ThermoMLDataSet

class openff.evaluator.datasets.thermoml.ThermoMLDataSet[source]

A dataset of physical property measurements created from a ThermoML dataset.

Examples

For example, we can use the DOI 10.1016/j.jct.2005.03.012 as a key for retrieving the dataset from the ThermoML Archive:

>>> dataset = ThermoMLDataSet.from_doi('10.1016/j.jct.2005.03.012')

You can also specify multiple ThermoML Archive keys to create a dataset from multiple ThermoML files:

>>> thermoml_keys = ['10.1021/acs.jced.5b00365', '10.1021/acs.jced.5b00474']
>>> dataset = ThermoMLDataSet.from_doi(*thermoml_keys)
__init__()[source]

Constructs a new ThermoMLDataSet object.

Methods

__init__()

Constructs a new ThermoMLDataSet object.

add_properties(*physical_properties[, validate])

Adds a physical property to the data set.

filter_by_components(number_of_components)

Filter the data set based on the number of components present in the substance the data points were collected for.

filter_by_elements(*allowed_elements)

Filters out those properties which were estimated for

filter_by_function(filter_function)

Filter the data set using a given filter function.

filter_by_phases(phases)

Filter the data set based on the phase of the property (e.g liquid).

filter_by_pressure(min_pressure, max_pressure)

Filter the data set based on a minimum and maximum pressure.

filter_by_property_types(*property_types)

Filter the data set based on the type of property (e.g Density).

filter_by_smiles(*allowed_smiles)

Filters out those properties which were estimated for

filter_by_temperature(min_temperature, …)

Filter the data set based on a minimum and maximum temperature.

filter_by_uncertainties()

Filters out those properties which don’t have their uncertainties reported.

from_doi(*doi_list)

Load a ThermoML data set from a list of DOIs

from_file(*file_list)

Load a ThermoML data set from a list of files

from_json(file_path)

Create this object from a JSON file.

from_url(*url_list)

Load a ThermoML data set from a list of URLs

from_xml(xml, default_source)

Load a ThermoML data set from an xml object.

json([file_path, format])

Creates a JSON representation of this class.

merge(data_set[, validate])

Merge another data set into the current one.

parse_json(string_contents[, encoding])

Parses a typed json string into the corresponding class structure.

properties_by_substance(substance)

A generator which may be used to loop over all of the properties which were measured for a particular substance.

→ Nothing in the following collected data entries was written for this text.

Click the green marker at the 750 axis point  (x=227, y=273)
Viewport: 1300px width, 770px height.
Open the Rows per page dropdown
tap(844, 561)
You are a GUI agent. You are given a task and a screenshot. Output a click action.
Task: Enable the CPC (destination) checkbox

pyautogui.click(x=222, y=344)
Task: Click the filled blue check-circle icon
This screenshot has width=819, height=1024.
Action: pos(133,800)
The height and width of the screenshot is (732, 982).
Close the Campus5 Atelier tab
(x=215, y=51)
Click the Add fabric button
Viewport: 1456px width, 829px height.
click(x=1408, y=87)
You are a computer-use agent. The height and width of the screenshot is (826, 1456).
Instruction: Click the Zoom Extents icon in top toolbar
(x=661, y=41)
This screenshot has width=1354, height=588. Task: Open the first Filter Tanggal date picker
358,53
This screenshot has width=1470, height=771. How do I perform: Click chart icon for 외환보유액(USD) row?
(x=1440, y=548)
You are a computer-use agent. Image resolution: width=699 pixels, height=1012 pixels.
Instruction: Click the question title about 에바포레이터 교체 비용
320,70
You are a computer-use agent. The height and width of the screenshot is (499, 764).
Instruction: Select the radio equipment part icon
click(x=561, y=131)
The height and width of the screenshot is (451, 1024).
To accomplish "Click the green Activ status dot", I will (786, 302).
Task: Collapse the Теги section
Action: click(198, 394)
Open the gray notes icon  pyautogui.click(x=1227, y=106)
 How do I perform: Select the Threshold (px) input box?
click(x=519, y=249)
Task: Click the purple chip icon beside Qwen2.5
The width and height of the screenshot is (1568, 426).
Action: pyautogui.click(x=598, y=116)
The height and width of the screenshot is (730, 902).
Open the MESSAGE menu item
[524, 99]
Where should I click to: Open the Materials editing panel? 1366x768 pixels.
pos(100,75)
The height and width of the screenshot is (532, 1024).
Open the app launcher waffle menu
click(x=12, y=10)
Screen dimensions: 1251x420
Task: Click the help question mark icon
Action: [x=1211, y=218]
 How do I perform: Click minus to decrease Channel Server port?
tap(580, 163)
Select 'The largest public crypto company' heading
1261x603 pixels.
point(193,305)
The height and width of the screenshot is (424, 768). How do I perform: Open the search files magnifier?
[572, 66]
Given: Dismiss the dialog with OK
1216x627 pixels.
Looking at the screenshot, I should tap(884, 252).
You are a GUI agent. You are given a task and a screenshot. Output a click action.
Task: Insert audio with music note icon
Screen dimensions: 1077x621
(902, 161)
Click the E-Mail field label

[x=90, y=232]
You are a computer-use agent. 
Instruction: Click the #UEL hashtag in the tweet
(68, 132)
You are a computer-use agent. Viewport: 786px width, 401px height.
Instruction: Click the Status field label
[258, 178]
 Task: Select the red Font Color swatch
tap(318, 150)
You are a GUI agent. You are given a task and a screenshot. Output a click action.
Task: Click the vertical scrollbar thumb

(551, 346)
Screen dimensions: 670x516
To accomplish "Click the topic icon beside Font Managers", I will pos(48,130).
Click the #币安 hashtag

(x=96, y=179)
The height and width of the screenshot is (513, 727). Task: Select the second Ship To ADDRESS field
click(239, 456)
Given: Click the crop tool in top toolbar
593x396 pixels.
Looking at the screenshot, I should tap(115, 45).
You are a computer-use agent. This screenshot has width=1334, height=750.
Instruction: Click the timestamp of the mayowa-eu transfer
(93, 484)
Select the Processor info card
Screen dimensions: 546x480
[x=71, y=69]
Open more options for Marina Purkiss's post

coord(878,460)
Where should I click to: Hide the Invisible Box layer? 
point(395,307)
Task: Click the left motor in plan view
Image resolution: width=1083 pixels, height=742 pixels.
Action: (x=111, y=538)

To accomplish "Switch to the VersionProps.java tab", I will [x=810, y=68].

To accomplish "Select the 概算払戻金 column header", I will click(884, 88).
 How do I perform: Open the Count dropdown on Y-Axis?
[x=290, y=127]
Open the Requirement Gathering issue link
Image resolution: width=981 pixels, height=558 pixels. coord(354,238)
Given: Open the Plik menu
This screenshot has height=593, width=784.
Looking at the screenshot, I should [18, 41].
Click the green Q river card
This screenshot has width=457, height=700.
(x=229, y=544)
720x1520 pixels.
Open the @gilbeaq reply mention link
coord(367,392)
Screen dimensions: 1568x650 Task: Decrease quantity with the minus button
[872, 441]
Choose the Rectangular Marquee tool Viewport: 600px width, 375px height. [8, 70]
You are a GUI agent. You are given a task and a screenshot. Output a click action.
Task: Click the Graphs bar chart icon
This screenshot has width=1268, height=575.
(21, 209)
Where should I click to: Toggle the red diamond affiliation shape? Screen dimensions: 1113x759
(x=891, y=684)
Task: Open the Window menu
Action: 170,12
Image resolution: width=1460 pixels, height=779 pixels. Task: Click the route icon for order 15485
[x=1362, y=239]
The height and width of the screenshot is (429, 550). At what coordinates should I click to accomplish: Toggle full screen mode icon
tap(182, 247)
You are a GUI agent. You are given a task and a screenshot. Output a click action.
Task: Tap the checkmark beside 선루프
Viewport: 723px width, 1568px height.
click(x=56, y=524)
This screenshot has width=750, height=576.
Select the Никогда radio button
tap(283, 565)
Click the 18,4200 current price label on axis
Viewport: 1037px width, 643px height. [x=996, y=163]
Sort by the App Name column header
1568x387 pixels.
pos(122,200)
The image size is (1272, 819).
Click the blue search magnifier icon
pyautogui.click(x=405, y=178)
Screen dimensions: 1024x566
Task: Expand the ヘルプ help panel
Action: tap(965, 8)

properties_by_type(property_type)

A generator which may be used to loop over all of properties of a particular type, e.g.

to_pandas()

Converts a PhysicalPropertyDataSet to a pandas.DataFrame object with columns of

validate()

Checks to ensure that all properties within the set are valid physical property object.

Attributes

properties

A list of all of the properties within this set.

property_types

The types of property within this data set.

registered_properties

sources

The sources from which the properties in this data set were gathered.

substances

The substances for which the properties in this data set were collected for.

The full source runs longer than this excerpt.